A great mentor is rarely handed to you. Sure, some people naturally fall into mentorships without making a concerted effort, but this isn’t something you want to leave to chance. In tech and IT, it’s imperative to be at the top of your game and to think like an entrepreneur. A mentor can help you make the most out of your job and show you how to turn it into your life’s work, not just another 9 to 5.
However, there’s a catch: finding the right person for you. But don’t despair. Mentees have found their mentor matches for centuries, and you can, too. All it takes is a little work.
How to Find Your Best Mentor
First, you need to realize that most mentorship happens organically.
The words “will you be my mentor?” should ideally never come out of your mouth. That’s because good relationships develop naturally over time. In fact, you may already have a mentor if you seek the counsel of a trusted advisor regularly. Don’t discount any relationship just because the person in the mentor role isn’t in your exact field or industry. If he or she is valuable to your career, the person becomes your mentor as soon as you start thinking of them as such. No further acknowledgment is necessary.

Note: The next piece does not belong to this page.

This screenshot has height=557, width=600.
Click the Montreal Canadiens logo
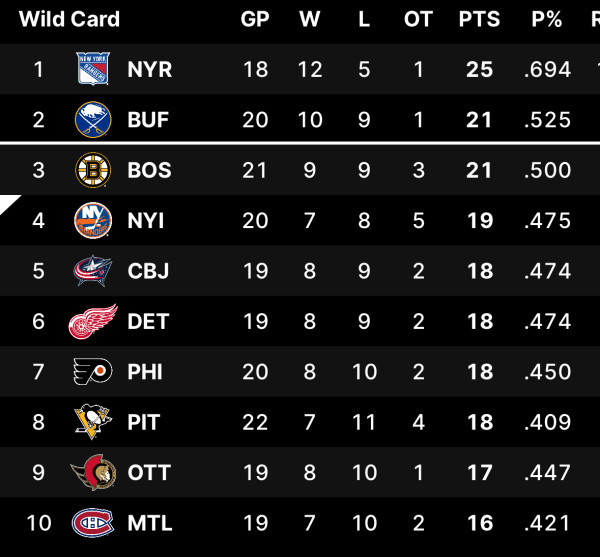coord(93,522)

If you haven’t found your mentor yet, determine what traits and qualities an ideal mentor would have to be useful to your specific work life.

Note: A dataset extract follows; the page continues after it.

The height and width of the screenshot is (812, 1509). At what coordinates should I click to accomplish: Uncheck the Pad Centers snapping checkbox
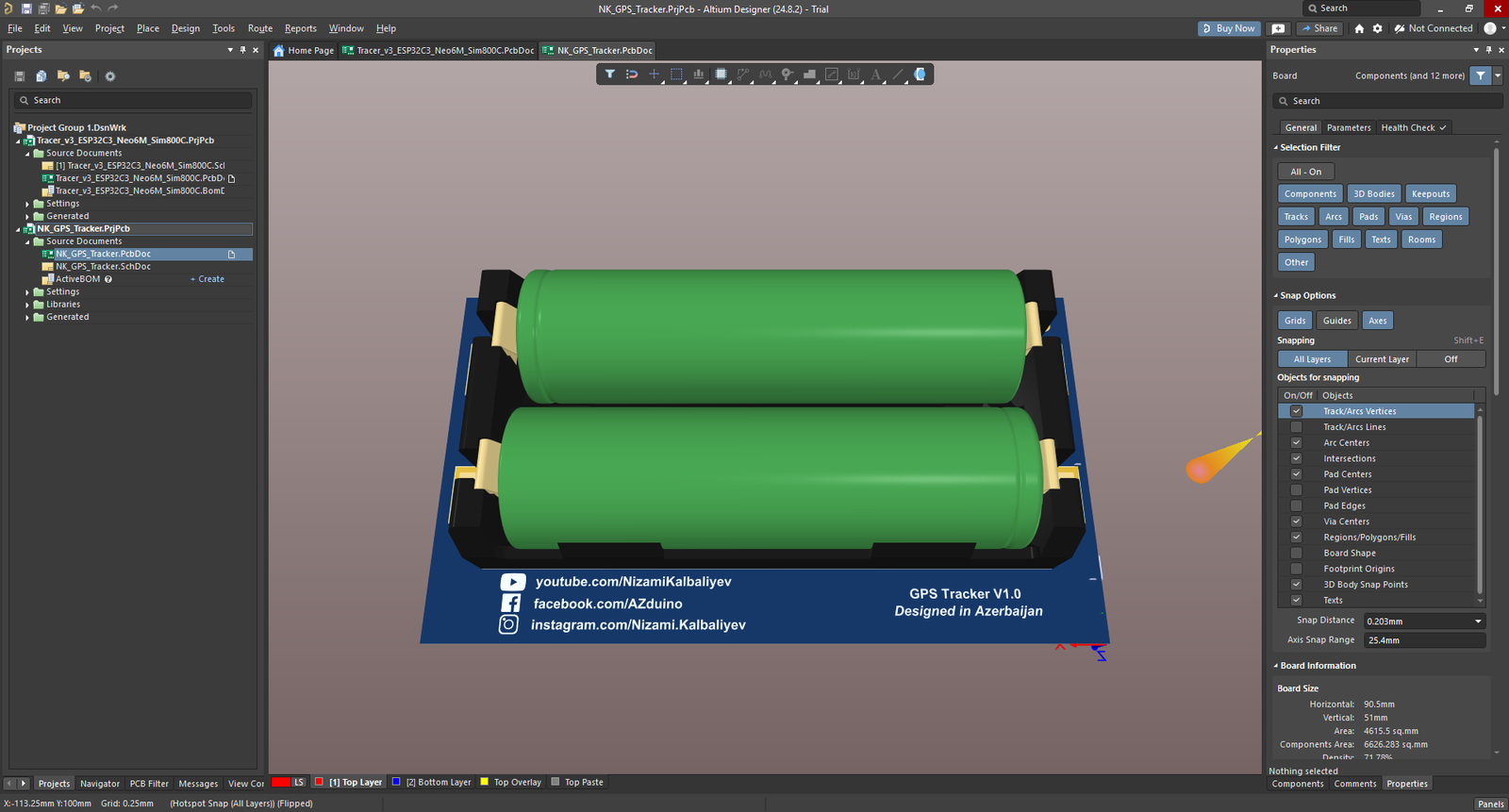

Does your mentor need to have taken your career path? Or would it be better to get an outsider’s perspective? Do they need to be senior-level, or would somebody with just a few extra years’ experience suffice? Remember that mentors can come from anywhere, so don’t set your sights too narrow.
Start or deepen a professional relationship with your would-be mentor.

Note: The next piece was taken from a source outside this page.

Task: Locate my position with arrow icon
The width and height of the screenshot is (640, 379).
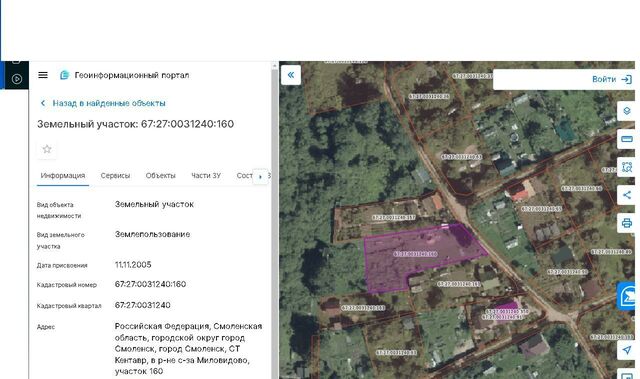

If you’ve pinpointed a stranger as your ultimate mentor, do not start by asking him or her for mentorship. For new as well as old contacts, let them know that you value their knowledge and would appreciate their professional opinion. Invite them to coffee or lunch, and get to know them (or know them better). If and only if you feel that the relationship is comfortable for both of you, see if you can continue asking their advice in the future on an ongoing basis.
Be the relationship’s maintenance person.
When you’re receiving the benefits of mentorship, make your gratitude known. Say please and thank you. Ask your mentor about his or her life, and offer your help. Mentorship might look from the outside like a one-way street, but nothing is further from the truth. It’s up to you to nurture the relationship — and eventually, to pay it forward by taking on a mentor of your own.